- Born: July 29, 1973 (age 53) New Haven, Connecticut, U.S.
- Education: Yale University, Tisch School of the Arts
- Known for: Processing
- Website: shiffman.net thecodingtrain.com

= Daniel Shiffman =

American computer programmer

Daniel Shiffman (born July 29, 1973) is a computer programmer, a member of the Board of Directors of the Processing Foundation, and an Associate Arts Professor at the Interactive Telecommunications Program (ITP) at New York University Tisch School of the Arts. Shiffman received a BA in Mathematics and Philosophy from Yale University and a master's degree from the ITP.

==Early research==
His early artworks Swarm #1 (2002), Swarm #2 (2002), and Swarm #3 (2004) explored algorithms to create patterns of virtual flocking birds based on Craig Reynolds’s Boids model as real-time digital brush strokes generated from live video input, producing an organic painterly effect in real time. Prior to his interests in open source and visual art, Shiffman was the producing director at P73 Productions Inc., a small New York theater company he started with some friends from Yale.

==Current work==
Daniel Shiffman is currently focused on developing tutorials, examples, and libraries for Processing, the open source programming environment created by Casey Reas and Ben Fry.
Shiffman runs a popular YouTube channel, The Coding Train, with instructional videos on how to program in Processing and p5.js, an open-source JavaScript library with a similar API to that of Processing.
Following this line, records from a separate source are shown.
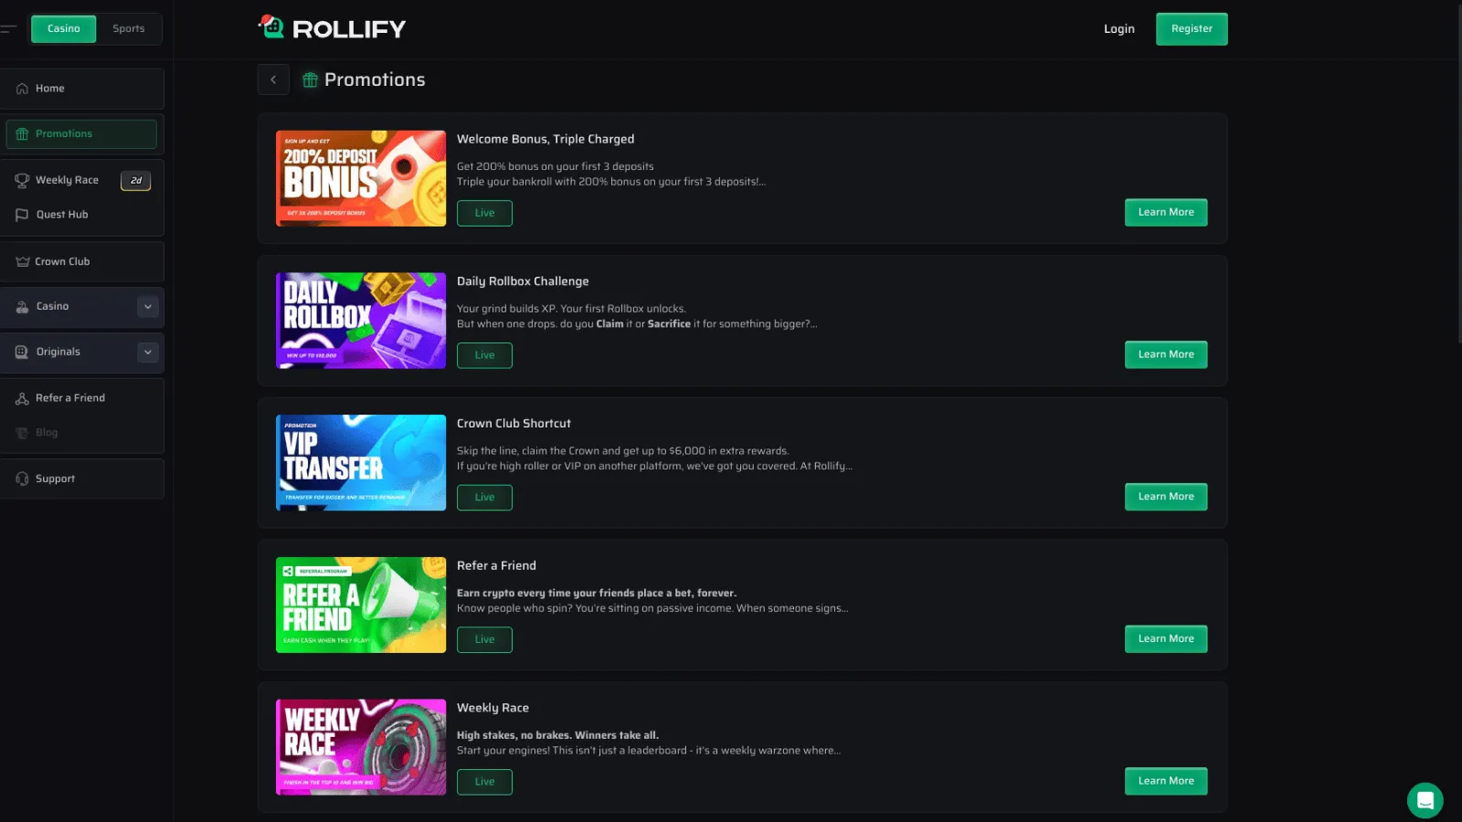The image size is (1462, 822).
Task: Go to Crown Club via the crown icon
Action: tap(23, 261)
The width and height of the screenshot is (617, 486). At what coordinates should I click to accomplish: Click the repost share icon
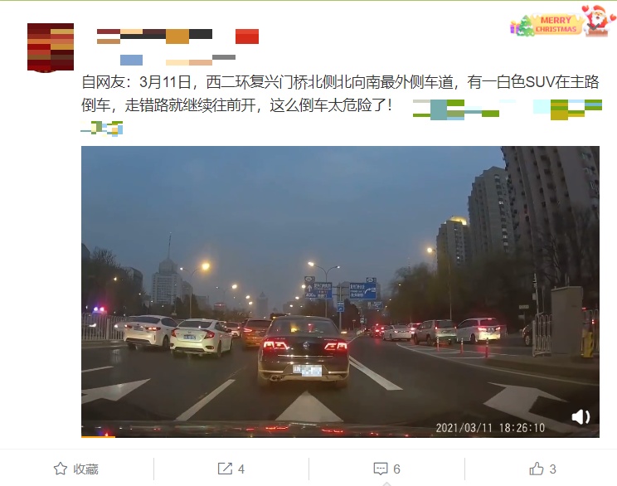[225, 469]
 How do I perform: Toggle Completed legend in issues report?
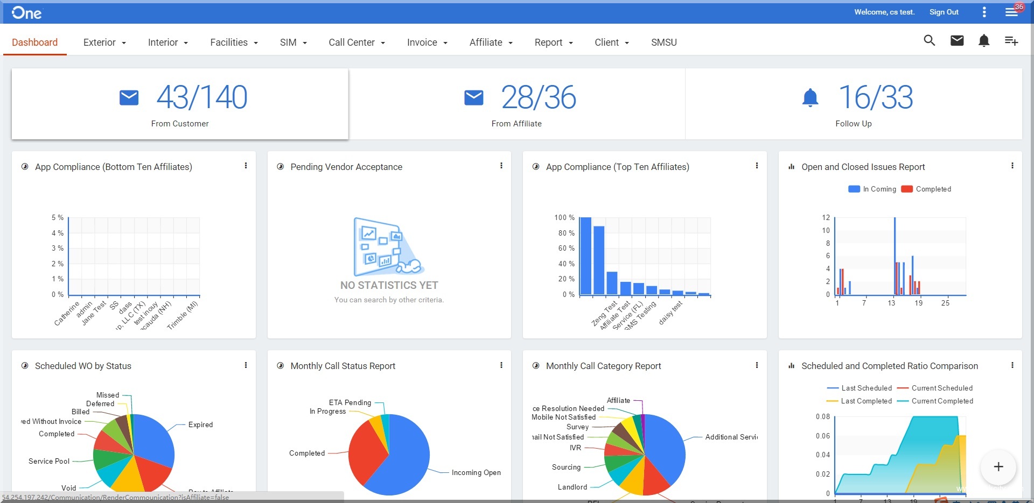tap(926, 189)
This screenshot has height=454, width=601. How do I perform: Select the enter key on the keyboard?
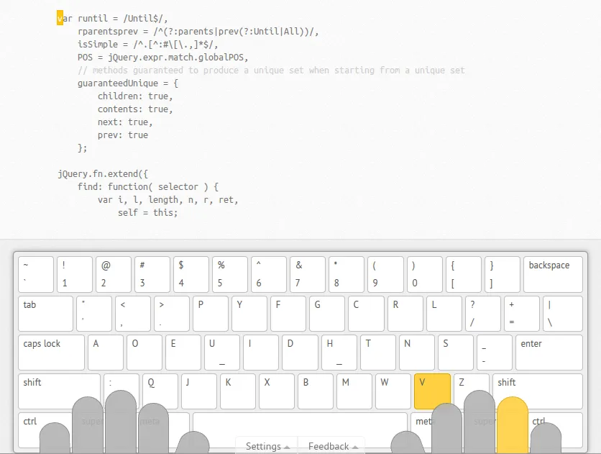click(549, 352)
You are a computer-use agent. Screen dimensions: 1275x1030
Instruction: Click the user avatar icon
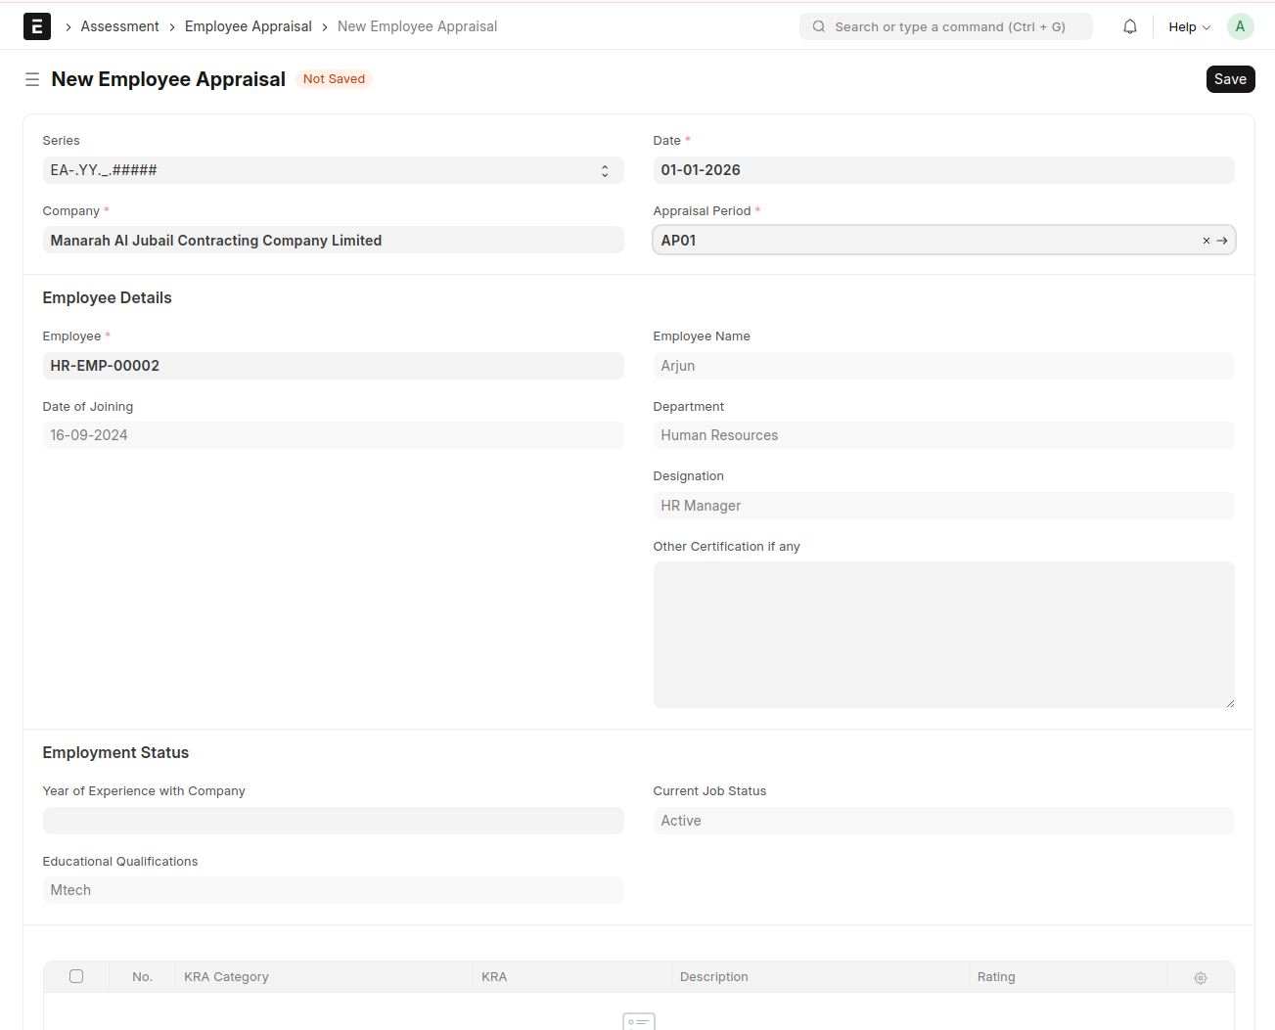pyautogui.click(x=1240, y=26)
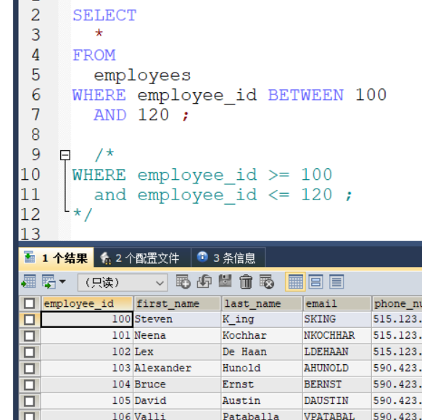Image resolution: width=422 pixels, height=420 pixels.
Task: Collapse the comment block fold marker
Action: click(x=65, y=155)
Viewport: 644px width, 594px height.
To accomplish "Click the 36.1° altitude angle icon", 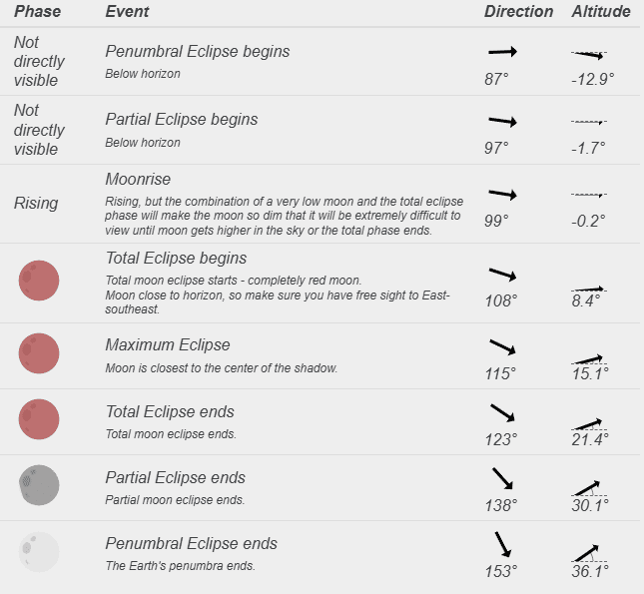I will tap(588, 552).
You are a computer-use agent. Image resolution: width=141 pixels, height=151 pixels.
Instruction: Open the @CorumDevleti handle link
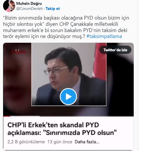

He has also taught an adaptation of his The Nature of Code book through Kadenze using p5.js.

==Books==
- The Nature of Code, editions
  - Using Processing - Shiffman, Daniel (2012). "The Nature of Code : Simulating Natural Systems with Processing"
  - Using p5.js - Shiffman, Daniel (2024). "The Nature of Code : Simulating Natural Systems with JavaScript"
- Learning Processing
  - Shiffman, Daniel (2008). "Learning Processing : A Beginner's Guide to Programming Images, Animation, and Interaction"
  - Shiffman, Daniel (2015). "Learning Processing : A Beginner's Guide to Programming Images, Animation, and Interaction"

==Papers==
- Daniel Shiffman. 2004. Swarm. In ACM SIGGRAPH 2004 Emerging technologies (SIGGRAPH '04), Heather Elliott-Famularo (Ed.). ACM, New York, NY, USA, 26.
- Daniel Shiffman. 2004. Reactive. In ACM SIGGRAPH 2004 Emerging technologies (SIGGRAPH '04), Heather Elliott-Famularo (Ed.). ACM, New York, NY, USA, 22.

==Press==
- Hughes, Matthew. "Coding Rainbow is a gorgeous, free guide to creative software development." The Next Web Sept 2016.
- Schwendener, Martha. "Populism, Technology and Interactivity: Review." New York Times, Lateition (East Coast) ed.: NJ.13. 2011.
- Fox, Catherine. "Artistic Leap Savannah Museum Gets High-Profile Addition: Main Edition." The Atlanta Journal - Constitution: G.1. 2006.
- Bayliss, Sarah. "What if Jackson Pollock were a PC?" New York Times, Lateition (East Coast) ed.: 2.41. 2003.
- Marriott, Michel. "I Don't Know Who You are, but You're Toast." The New York Times 1998.